Member of the National Council
- In office 21 March 2020 – 25 October 2023

Personal details
- Party: Ordinary People and Independent Personalities (2020-2022) We Are Family (2022-2023) Slovak National Party (2023-)
- Tennis career
- Full name: Romana Caroline Tabak
- Country (sports): Slovakia
- Residence: Bratislava, Slovakia
- Height: 1.79 m (5 ft 10+1⁄2 in)
- Turned pro: 2005
- Plays: Right (two-handed backhand)
- Prize money: $42,131

Singles
- Career record: 113–74
- Career titles: 6 ITF
- Highest ranking: No. 240 (27 February 2012)

Doubles
- Career record: 52–40
- Career titles: 5 ITF
- Highest ranking: No. 313 (17 August 2009)

= Romana Tabak =

Slovak tennis player

Romana Tabák (/sk/) or Romana Tabáková (/sk/; born 7 May 1991) is a Slovak politician and former professional tennis player. She is a former junior world No. 36, achieving that ranking in March 2008. Her career-high ranking of world No. 240 was achieved February 2012.

==Political career==
On 29 February 2020, Tabák got elected in parliamentary elections and became a member of the National Council of the Slovak Republic for the political party Ordinary People along with fellow Slovak tennis players Karol Kučera and Ján Krošlák. In May 2022, she was expelled from the party, after voting against the potential prosecution of former prime minister Robert Fico in custody. In August, she joined the parliamentary caucus of the We Are Family party. In March 2023, she left the caucus over her opposition to donating Slovak MIG 29 fighter jets to Ukraine, which We Are Family supported.

## Exercise 1
For each statement below, decide whether it agrees with the text on Romana Tabák. Answer yes or no, and quote the words of the text that decide it.
(a) Tabák turned professional in 2005.
(b) Her highest doubles ranking was No. 240.
(c) She left the We Are Family caucus because she supported donating fighter jets to Ukraine.
## Exercise 2
In the text on Romana Tabák, in which month and year was she expelled from the Ordinary People party?
## Exercise 3
Rewrite the passage of the text on Romana Tabák from "Personal details" to "Right (two-handed backhand)", replacing "Bratislava" with "Trnava".

## Entries
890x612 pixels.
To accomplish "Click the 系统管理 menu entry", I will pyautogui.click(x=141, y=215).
---
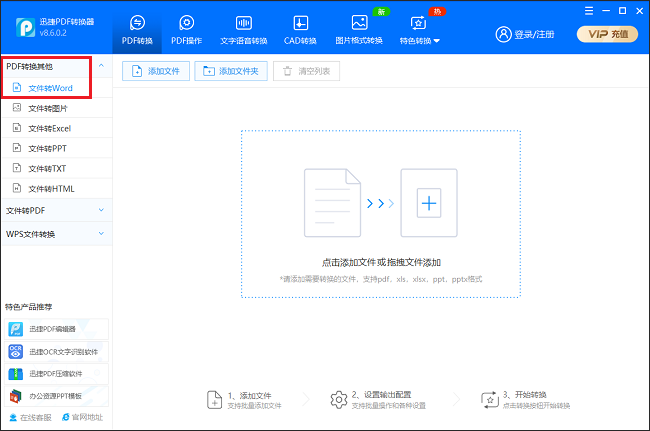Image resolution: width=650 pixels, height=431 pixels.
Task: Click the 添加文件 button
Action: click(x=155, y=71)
* * *
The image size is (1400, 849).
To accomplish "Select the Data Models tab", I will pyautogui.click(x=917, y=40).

## Exercise result 1
(a) Yes: "Turned pro: 2005"
(b) No: "Highest ranking: No. 313 (17 August 2009)"
(c) No: "she left the caucus over her opposition to donating Slovak MIG 29 fighter jets to Ukraine"

## Exercise result 2
May 2022.

## Exercise result 3
Personal details
- Party: Ordinary People and Independent Personalities (2020-2022) We Are Family (2022-2023) Slovak National Party (2023-)
- Tennis career
- Full name: Romana Caroline Tabak
- Country (sports): Slovakia
- Residence: Trnava, Slovakia
- Height: 1.79 m (5 ft 10+1⁄2 in)
- Turned pro: 2005
- Plays: Right (two-handed backhand)